An exploration of alternative approaches to building distributed systems, including Sinfonia’s object-oriented approach, and Dynamo’s highly available key-value store.
From an object-oriented programming perspective, I found Sinfonia’s strict interface rather reassuring. They have imagined a kind of distributed system where the central object is not a replica or a chunk of memory, but an abstract (mini)transaction.
This allows for a strong contract between the application layer and the system about how transactions will take place and be structured (as comparisons, reads, writes, and execute-and-commits). My understanding is that these different methods defined on the minitransaction object have specified positional arguments that indicate things like memory address, offset, and byte content.
This also means that certain methods are compatible and can be grouped together (somewhat reminiscent of the commit grouping strategy in the Elephant filesystem), such as non-conflicting writes; in Sinfonia they call this grouping “piggybacking.” Piggybacking then allows for the execute-and-commit method to be a single operation, saving a round trip of communication.
Some of the other things that stood out to me about Sinfonia is that while there are leaders (called “coordinators” here). they’re more akin to public servants, since they don’t vote and they don’t have logs. That means that Sinfonia blocks when participant nodes crash, but not when coordinators crash. Periodically, a maintenance coordinator scans for crashed coordinators and executes a repair communication sequence with the participants. Participants that attempt and fail to get all the locks they need for a complete operation send an abort message to their coordinator and release any locks they hold (this helps avoid deadlocks).
I think one of the most interesting observations from the experimental results was the poor scaling as minitransactions tried to interact with a greater percentage of the overall nodes in the system. The lesson learned is that each minitransaction should involve as few memory nodes as possible (“Across minitransactions, spread load; within a minitransaction, focus load”).
There’s something a bit bracing in the notion of a distributed system built not on principles of elegant design or mathematical correctness, but on the adage that the customer is always right.
Amazon’s answer to the NoSQL revolution, Dynamo, was predicated on some pretty substantial (manual) introspection of their legacy RDBMS, and the subsequent realization that the majority of the queries happening under the hood were just returning a single row (e.g. the name, price, color, size, and manufacturer of product X). Likewise, most of the writes were also pretty precise, modifying only a single table. In other words, there weren’t a lot of joins going on, which is basically the whole point of normalization.

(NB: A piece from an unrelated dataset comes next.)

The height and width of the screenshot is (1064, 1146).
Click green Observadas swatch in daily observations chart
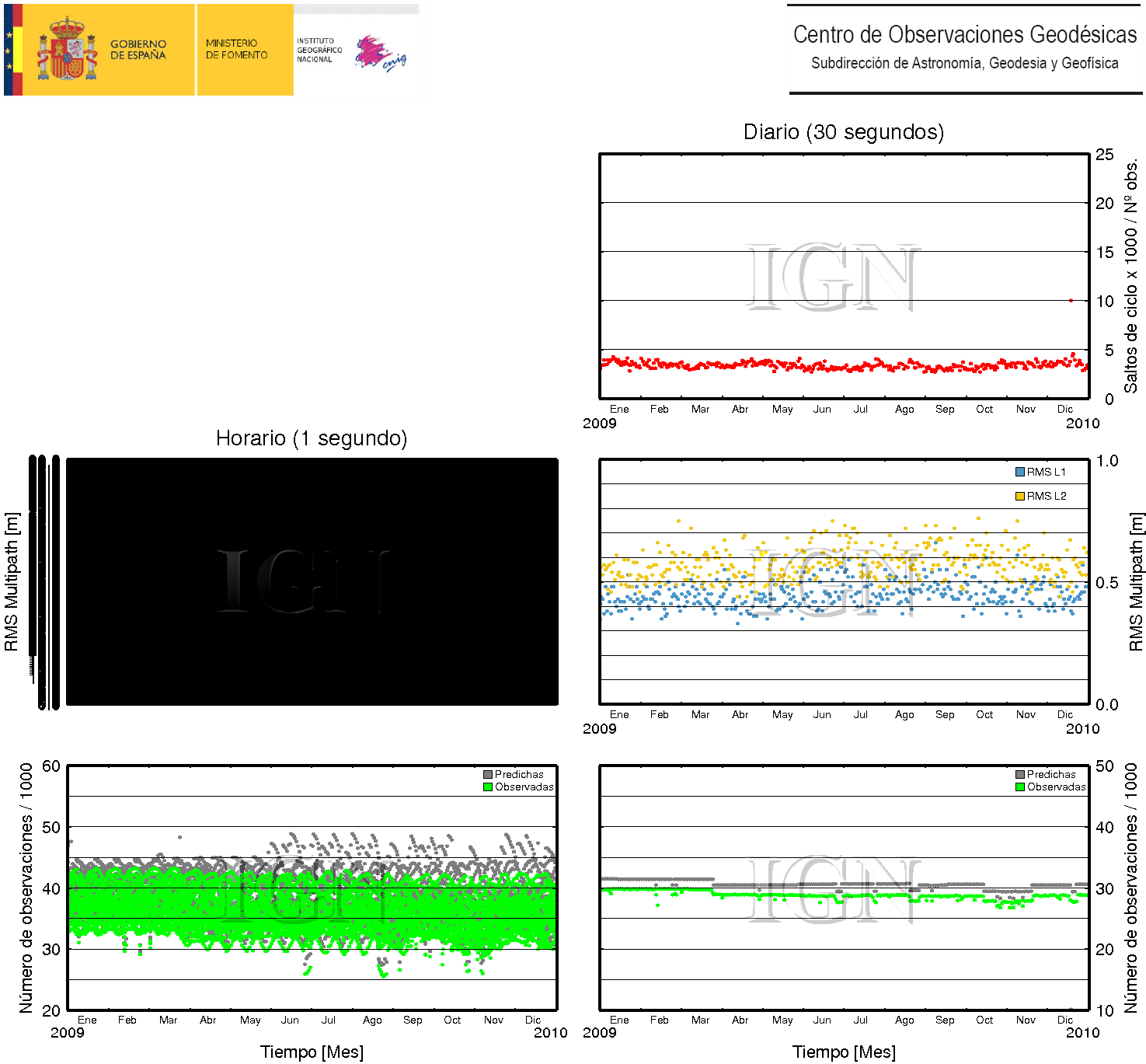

The main insight of the Dynamo paper is that user experience is more important than the truth. Interestingly, we saw something quite similar in the Bayou paper, which also privileged UX and went so far as to make conflict part of the UX of the apps they built on top of their system (“Oh, I’m sorry that room isn’t available at 10AM, but it is at 10:30AM, how does that work for you?”). Dynamo takes a different approach, which is essentially a read-now-and-apologize-later strategy (“push the complexity of conflict resolution to the reads in order to ensure that writes are never rejected”). The worst case for Amazon is that they end up accidentally selling more X than they have, in which case they can just source more X.
This calls for creating a kind of hierarchy of apps-on-top-of-apps to ensure customers have a seamless and enjoyable buying experience. This is achieved by treating all modifications to the key-value store as new versions that are timestamped using a vector clock, and can be sorted out at the internal application layer that knows how to deal with things like merges of inconsistent shopping carts.
As someone who has used Dynamo extensively at work, this is the first time it’s occurred to me that, useful as it is, it really isn’t optimized for anyone operating at a scale smaller that Amazon’s. Similar to the GFS papers we read earlier in the semester, it’s clear that the advantages for “big players” go far beyond just the economies of scale, extending to complex internal optimizations and system-to-application contracts that may not always generalize to the average use case.